===== Information =====

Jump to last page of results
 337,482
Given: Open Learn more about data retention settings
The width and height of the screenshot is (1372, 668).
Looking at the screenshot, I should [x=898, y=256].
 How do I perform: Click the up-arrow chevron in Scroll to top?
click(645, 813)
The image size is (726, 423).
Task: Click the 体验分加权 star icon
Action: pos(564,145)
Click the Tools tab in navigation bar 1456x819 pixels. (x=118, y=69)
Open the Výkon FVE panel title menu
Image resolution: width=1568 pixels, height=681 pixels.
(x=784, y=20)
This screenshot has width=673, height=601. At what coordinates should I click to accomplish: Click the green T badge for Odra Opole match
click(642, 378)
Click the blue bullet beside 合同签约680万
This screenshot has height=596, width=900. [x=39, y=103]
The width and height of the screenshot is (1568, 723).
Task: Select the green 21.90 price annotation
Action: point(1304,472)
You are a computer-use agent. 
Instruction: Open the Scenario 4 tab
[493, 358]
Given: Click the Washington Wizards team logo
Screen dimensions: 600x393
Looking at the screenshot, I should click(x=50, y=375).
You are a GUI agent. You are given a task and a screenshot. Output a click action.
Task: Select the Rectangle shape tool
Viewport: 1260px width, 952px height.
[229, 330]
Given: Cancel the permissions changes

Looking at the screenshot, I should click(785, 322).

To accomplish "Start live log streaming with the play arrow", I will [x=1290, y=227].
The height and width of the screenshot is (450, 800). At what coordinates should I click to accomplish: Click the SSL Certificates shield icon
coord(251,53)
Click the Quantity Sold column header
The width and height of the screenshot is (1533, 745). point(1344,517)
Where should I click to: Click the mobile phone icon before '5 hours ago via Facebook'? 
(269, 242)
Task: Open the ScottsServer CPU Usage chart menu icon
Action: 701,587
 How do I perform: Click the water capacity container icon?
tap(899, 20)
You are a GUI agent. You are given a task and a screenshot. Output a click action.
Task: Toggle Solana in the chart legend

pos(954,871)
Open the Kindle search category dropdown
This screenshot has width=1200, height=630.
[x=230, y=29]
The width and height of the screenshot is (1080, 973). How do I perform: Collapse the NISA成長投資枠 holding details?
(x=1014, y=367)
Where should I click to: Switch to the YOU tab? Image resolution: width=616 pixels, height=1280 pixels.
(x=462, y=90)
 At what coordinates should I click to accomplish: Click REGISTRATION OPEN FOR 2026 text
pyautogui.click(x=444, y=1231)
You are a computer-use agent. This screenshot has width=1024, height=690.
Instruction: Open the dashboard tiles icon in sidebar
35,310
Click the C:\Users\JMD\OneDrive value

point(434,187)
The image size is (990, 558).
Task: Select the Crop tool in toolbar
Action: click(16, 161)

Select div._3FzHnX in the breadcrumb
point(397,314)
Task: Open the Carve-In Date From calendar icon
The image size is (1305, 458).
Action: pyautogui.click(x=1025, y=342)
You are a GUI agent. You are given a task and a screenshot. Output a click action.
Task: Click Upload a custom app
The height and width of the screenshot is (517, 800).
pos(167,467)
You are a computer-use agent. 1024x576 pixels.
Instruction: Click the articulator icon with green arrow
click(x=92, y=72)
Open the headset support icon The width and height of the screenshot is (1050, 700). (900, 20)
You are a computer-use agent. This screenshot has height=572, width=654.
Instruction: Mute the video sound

=====

Exercise aim: The records must each be output verbatim, with nothing left out.

Solved problem:
Jump to last page of results
 337,482
Given: Open Learn more about data retention settings
The width and height of the screenshot is (1372, 668).
Looking at the screenshot, I should [x=898, y=256].
 How do I perform: Click the up-arrow chevron in Scroll to top?
click(645, 813)
The image size is (726, 423).
Task: Click the 体验分加权 star icon
Action: pos(564,145)
Click the Tools tab in navigation bar 1456x819 pixels. (x=118, y=69)
Open the Výkon FVE panel title menu
Image resolution: width=1568 pixels, height=681 pixels.
(x=784, y=20)
This screenshot has width=673, height=601. At what coordinates should I click to accomplish: Click the green T badge for Odra Opole match
click(642, 378)
Click the blue bullet beside 合同签约680万
This screenshot has height=596, width=900. [x=39, y=103]
The width and height of the screenshot is (1568, 723).
Task: Select the green 21.90 price annotation
Action: point(1304,472)
You are a computer-use agent. 
Instruction: Open the Scenario 4 tab
[493, 358]
Given: Click the Washington Wizards team logo
Screen dimensions: 600x393
Looking at the screenshot, I should click(x=50, y=375).
You are a GUI agent. You are given a task and a screenshot. Output a click action.
Task: Select the Rectangle shape tool
Viewport: 1260px width, 952px height.
[229, 330]
Given: Cancel the permissions changes

Looking at the screenshot, I should click(785, 322).

To accomplish "Start live log streaming with the play arrow", I will [x=1290, y=227].
The height and width of the screenshot is (450, 800). At what coordinates should I click to accomplish: Click the SSL Certificates shield icon
coord(251,53)
Click the Quantity Sold column header
The width and height of the screenshot is (1533, 745). point(1344,517)
Where should I click to: Click the mobile phone icon before '5 hours ago via Facebook'? 
(269, 242)
Task: Open the ScottsServer CPU Usage chart menu icon
Action: 701,587
 How do I perform: Click the water capacity container icon?
tap(899, 20)
You are a GUI agent. You are given a task and a screenshot. Output a click action.
Task: Toggle Solana in the chart legend

pos(954,871)
Open the Kindle search category dropdown
This screenshot has width=1200, height=630.
[x=230, y=29]
The width and height of the screenshot is (1080, 973). How do I perform: Collapse the NISA成長投資枠 holding details?
(x=1014, y=367)
Where should I click to: Switch to the YOU tab? Image resolution: width=616 pixels, height=1280 pixels.
(x=462, y=90)
 At what coordinates should I click to accomplish: Click REGISTRATION OPEN FOR 2026 text
pyautogui.click(x=444, y=1231)
You are a computer-use agent. This screenshot has width=1024, height=690.
Instruction: Open the dashboard tiles icon in sidebar
35,310
Click the C:\Users\JMD\OneDrive value

point(434,187)
The image size is (990, 558).
Task: Select the Crop tool in toolbar
Action: click(16, 161)

Select div._3FzHnX in the breadcrumb
point(397,314)
Task: Open the Carve-In Date From calendar icon
The image size is (1305, 458).
Action: pyautogui.click(x=1025, y=342)
You are a GUI agent. You are given a task and a screenshot. Output a click action.
Task: Click Upload a custom app
The height and width of the screenshot is (517, 800).
pos(167,467)
You are a computer-use agent. 1024x576 pixels.
Instruction: Click the articulator icon with green arrow
click(x=92, y=72)
Open the headset support icon The width and height of the screenshot is (1050, 700). (900, 20)
You are a computer-use agent. This screenshot has height=572, width=654.
Instruction: Mute the video sound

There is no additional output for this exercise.